Note: this approach works with any function, including the ones lacking interfaces.

For example, lsfit does not currently have an interface provided by intubate, but you still can call it “on the fly” with ntbt:

LifeCycleSavings %>%
  ntbt_plot(pop75, sr) %>%
  ntbt(lsfit, pop75, sr) %>%    # Calling lsfit "on the fly" with ntbt
  abline()

Creating interfaces “on demand”

If you like to use interfaces, and intubate does not provide one, you can create your own “on demand”. For example, to create an interface to lsfit, all that is needed is the following line:

ntbt_lsfit <- intubate

The only thing you need to remember is that the name of an interface must start with ntbt_ followed by the name of the interfaced function (lsfit in this particular case), no matter which function you want to interface.

You can now use the newly created interface as any other provided by intubate:

LifeCycleSavings %>%
  ntbt_plot(pop75, sr) %>%
  ntbt_lsfit(pop75, sr) %>%    # Using just created "on demand" interface
  abline()

Just in case, let’s clarify that the intubate machinery does not perform any statistical computation. The interfaced functions (those that are already well tested) are the ones performing the computations.

#### Material:
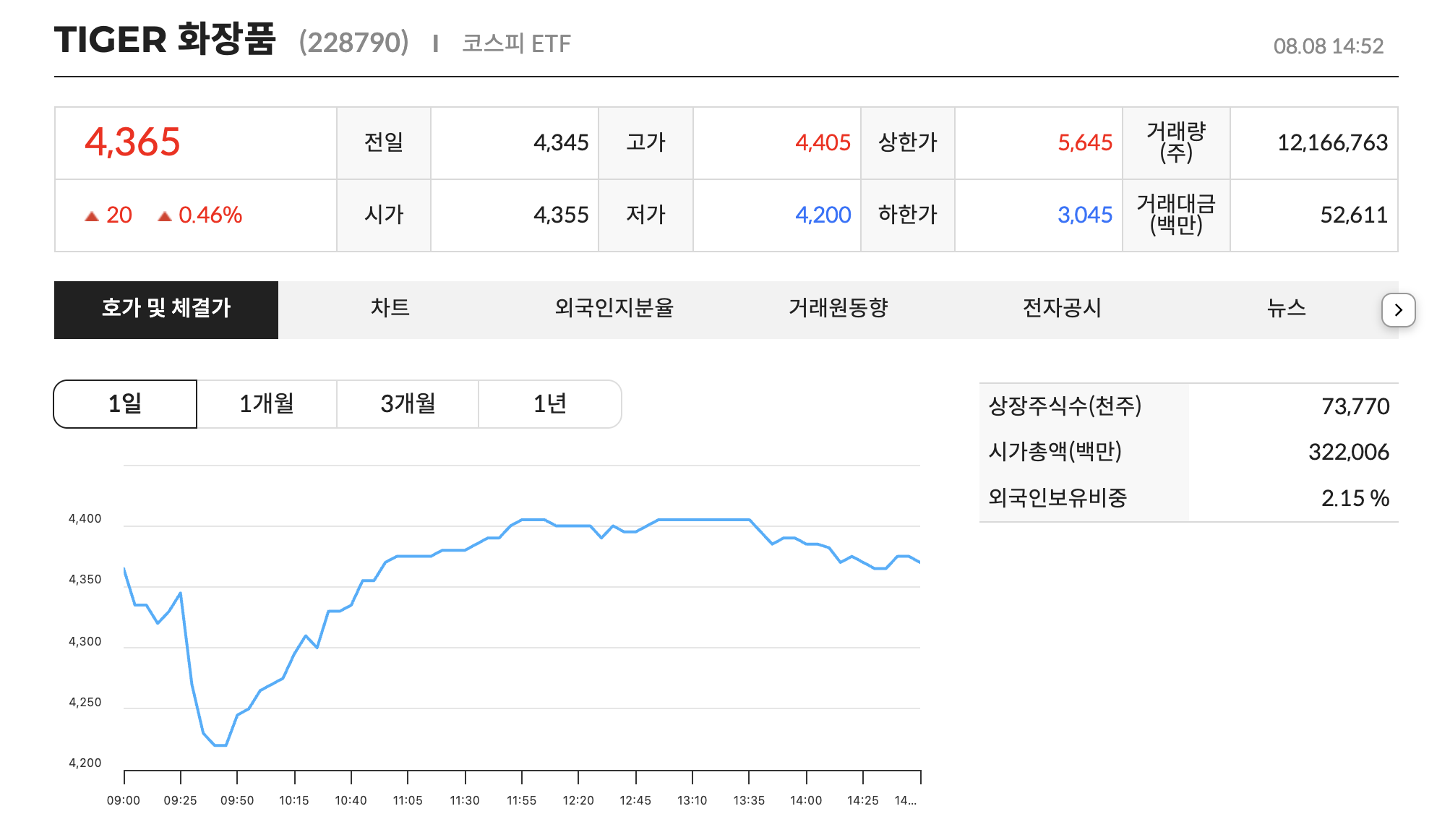Show the 3개월 price chart
This screenshot has width=1437, height=840.
[408, 403]
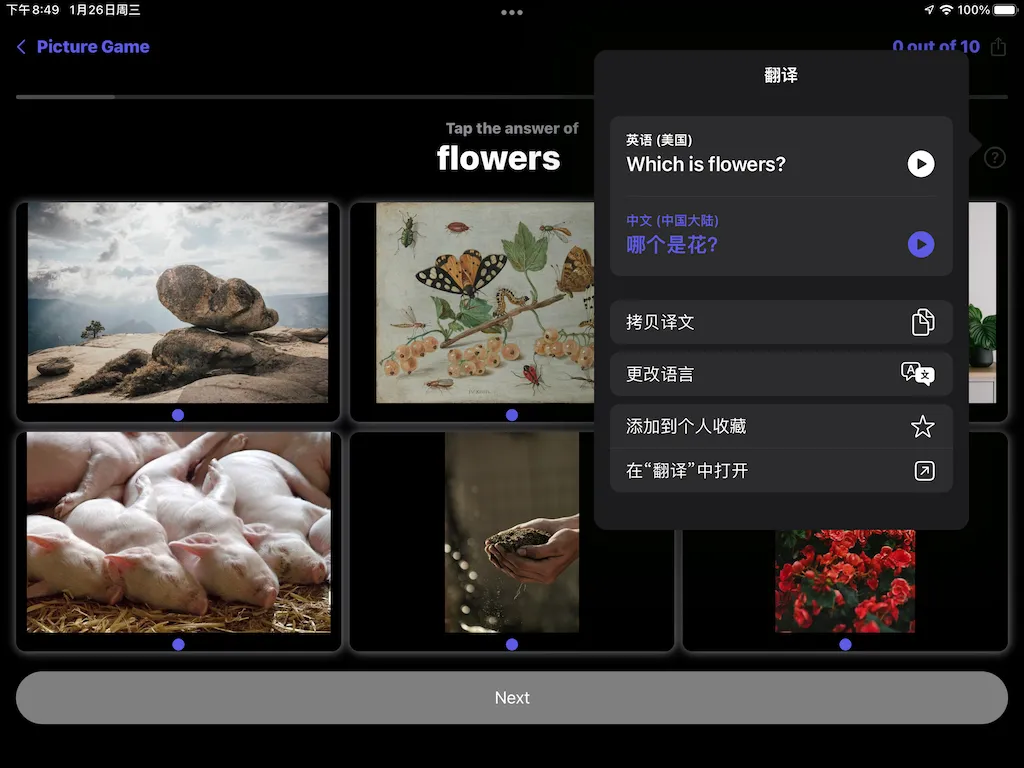The width and height of the screenshot is (1024, 768).
Task: Tap the multitasking dots at top center
Action: click(x=512, y=12)
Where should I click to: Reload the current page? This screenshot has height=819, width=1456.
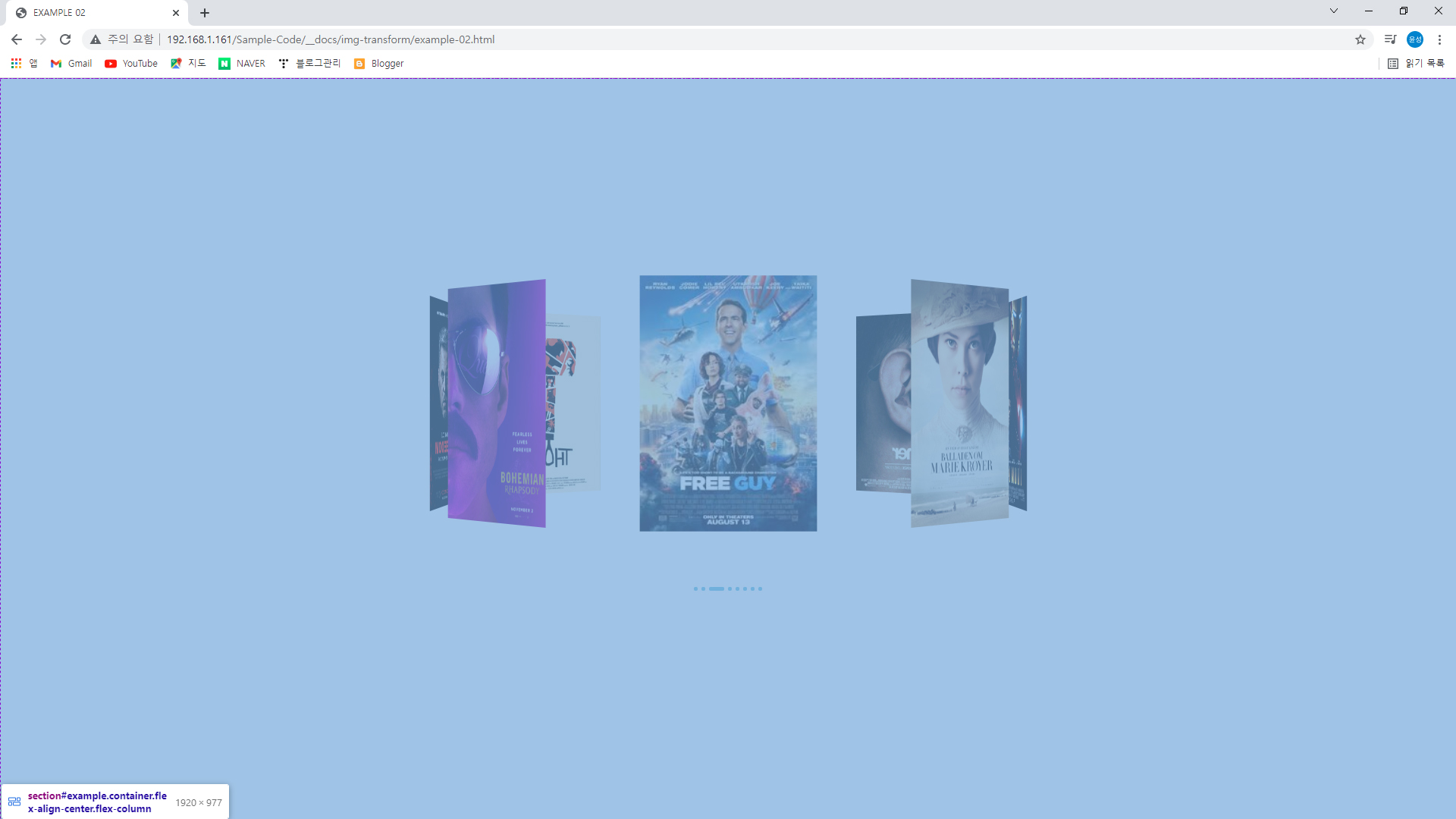65,39

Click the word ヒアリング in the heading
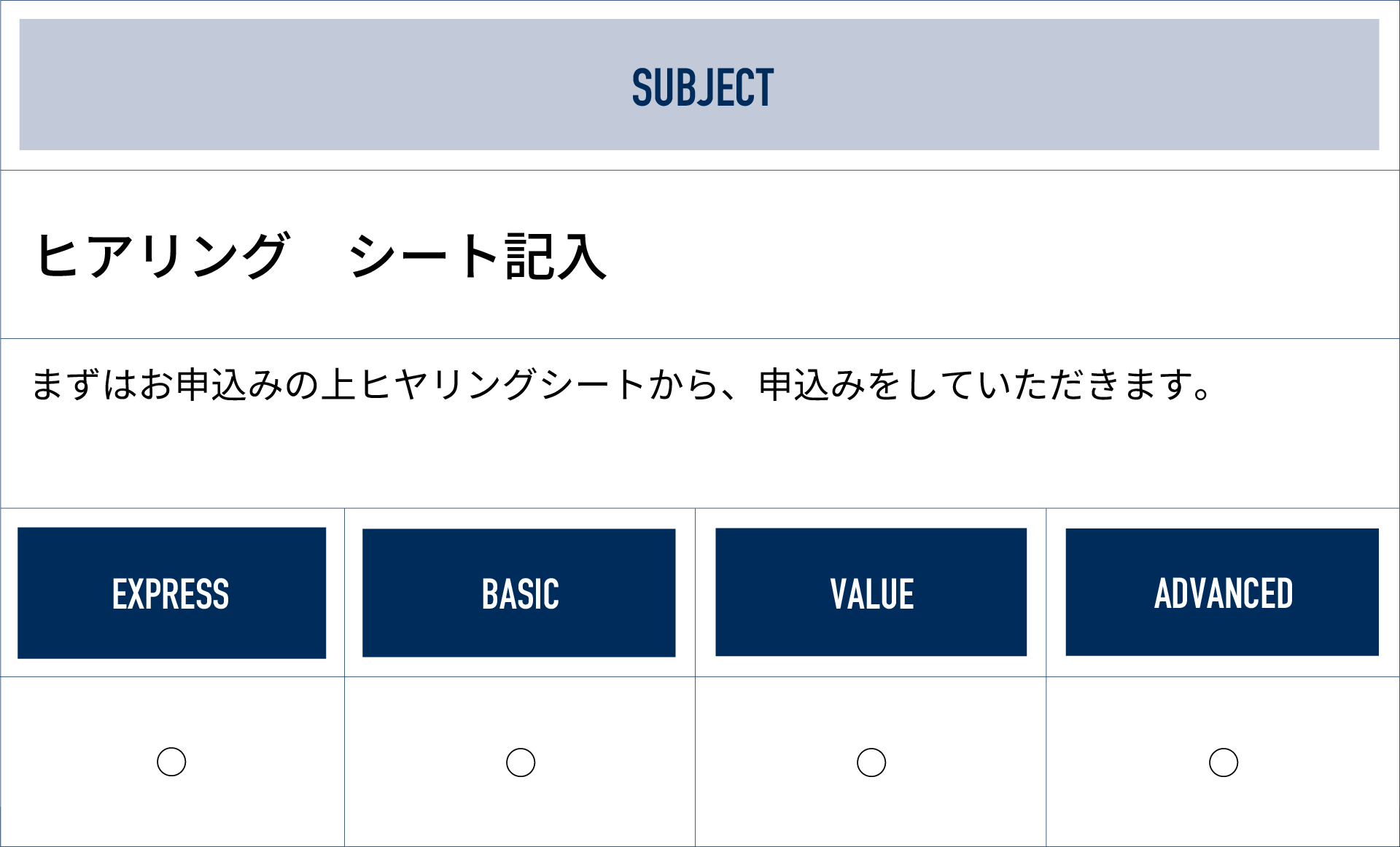pos(163,256)
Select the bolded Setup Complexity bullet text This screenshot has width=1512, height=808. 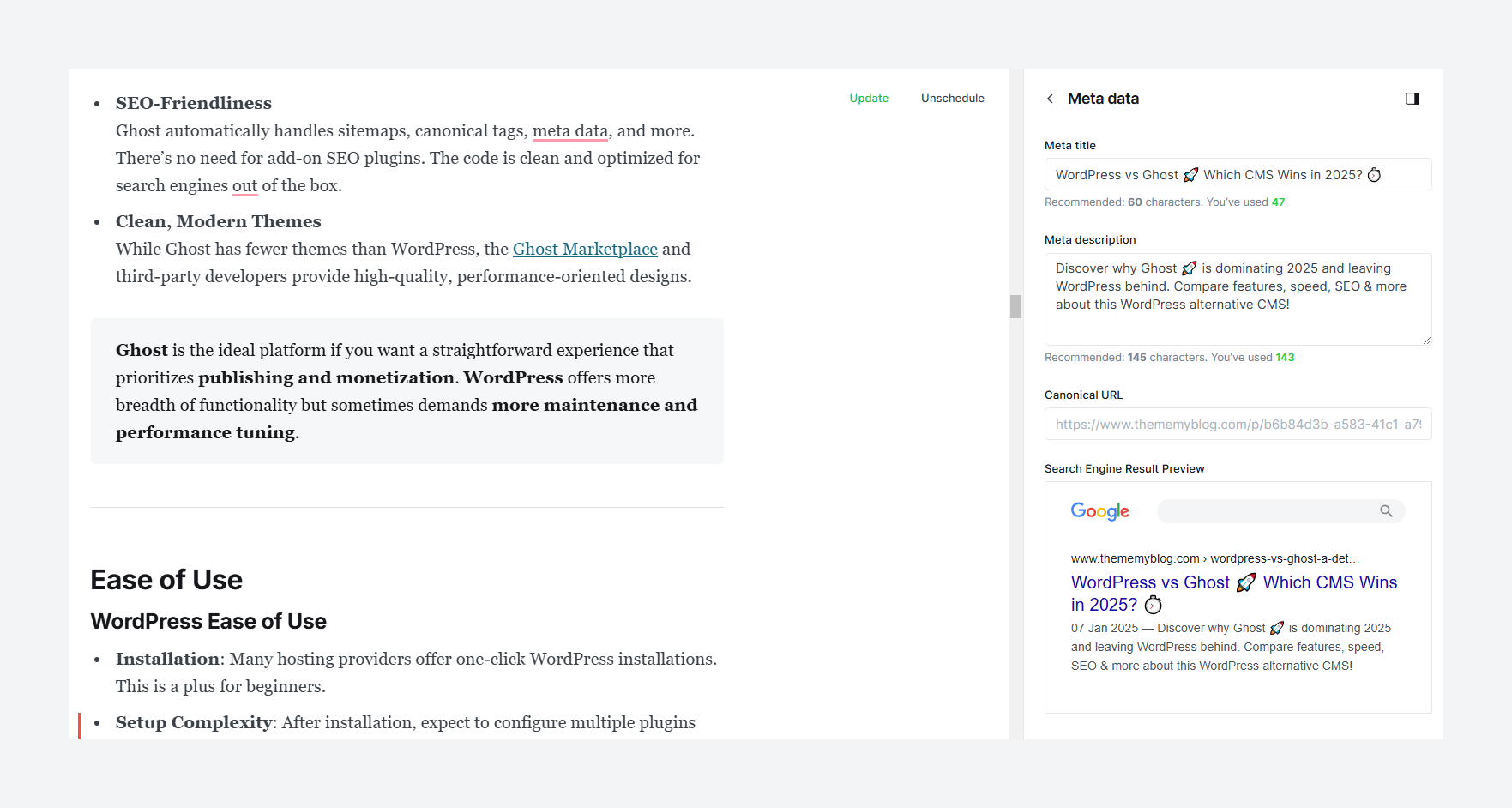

#### What the task asks:
Please copy out the whole text on intubate interfaces word for word, including its code lines.

#### Output for this task:
Note: this approach works with any function, including the ones lacking interfaces.

For example, lsfit does not currently have an interface provided by intubate, but you still can call it “on the fly” with ntbt:

LifeCycleSavings %>%
  ntbt_plot(pop75, sr) %>%
  ntbt(lsfit, pop75, sr) %>%    # Calling lsfit "on the fly" with ntbt
  abline()

Creating interfaces “on demand”

If you like to use interfaces, and intubate does not provide one, you can create your own “on demand”. For example, to create an interface to lsfit, all that is needed is the following line:

ntbt_lsfit <- intubate

The only thing you need to remember is that the name of an interface must start with ntbt_ followed by the name of the interfaced function (lsfit in this particular case), no matter which function you want to interface.

You can now use the newly created interface as any other provided by intubate:

LifeCycleSavings %>%
  ntbt_plot(pop75, sr) %>%
  ntbt_lsfit(pop75, sr) %>%    # Using just created "on demand" interface
  abline()

Just in case, let’s clarify that the intubate machinery does not perform any statistical computation. The interfaced functions (those that are already well tested) are the ones performing the computations.